A second problem with the two round method is that you need to be available in that final week, and spend considerable effort in that week in order to compete. Not only that, if the model needs to evaluate in one week, it gives additional benefit to people with (expensive) hardware, such as ourselves. Other Kaggle competitions are more open in comparison.

We also disliked the very noisy and bugged dataset. As we joined this competition mainly out of academic interest, as a way to test the new algorithms on a dataset, this dirty data was uninteresting. It posed some technical challenges, which we are sure is very relevant for the real world data engineer, but we feel like in this case it went a little over the top. Also the fact that the ground truth was hand-labeled with a noisy (and varying!) method made sure that the achievable accuracy would be limited and dependent on which patients were in the final test set. This post is written before we know the final leaderboard, but we wouldn’t be surprised if this leaderboard turns out to be considerably different from the previous leaderboard. We don’t feel as if the task is not interesting or challenging, rather that the threshold to load and preprocess the data was considerable, and limited the amount of time which could be spent on actual machine learning algorithms.

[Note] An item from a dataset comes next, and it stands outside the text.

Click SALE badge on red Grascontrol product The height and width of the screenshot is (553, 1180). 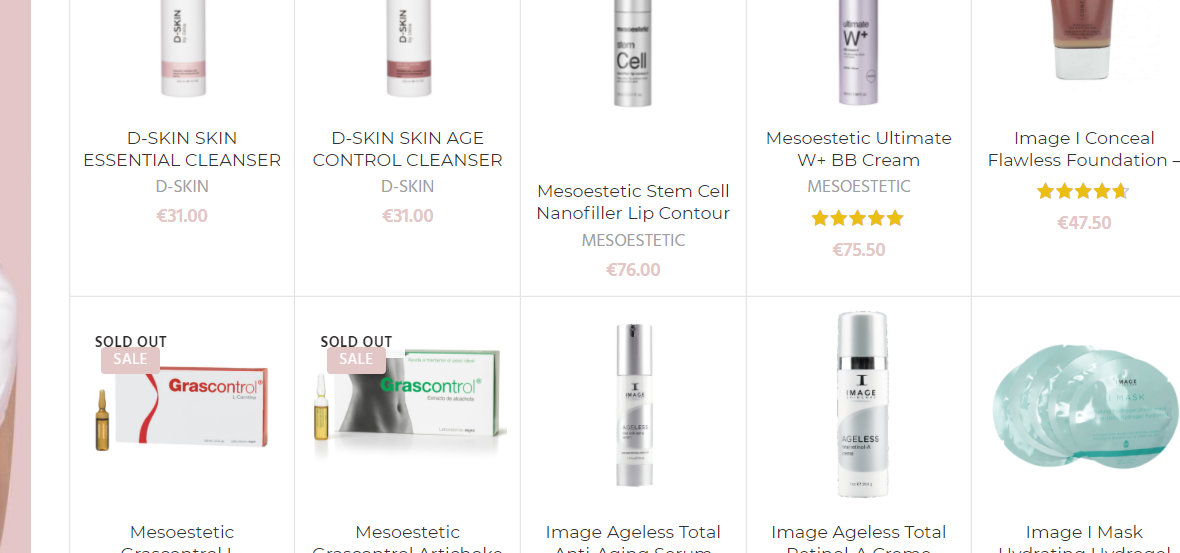130,360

Both the fact that the dataset was small and noisy, will probably have lead to many people optimizing using hand-labels. We feel this kind of defeats the point of such a competition, and in the end, regret not having done it ourselves.

Conclusion and TL;DR

We learned a lot from this competition and are happy with our results. We tried out different ways to preprocess data and combine information from different data sources, and learned a lot in this aspect.

However, we feel that there is still a lot of room for improvement. For example, we observed that most of our error still hails from a select group of patients. These include the ones for which our ROI extraction fails. In hindsight, hand-labeling the training data and training a network to do the ROI extraction would probably be a better approach, but we wanted to sidestep doing a lot of this kind of manual effort as much as possible. In the end, labeling the data would probably have been less time intensive anyways, albeit a lot more mind-numbing as well.

We reckon we will do more Kaggle competitions in the future, albeit that we will stay away from future two round, dirty data, small dataset competitions.

Competition: Diagnosing Heart Diseases with Deep Neural Networks

We won $50.000 for a second place on Kaggle's Data Science Bowl.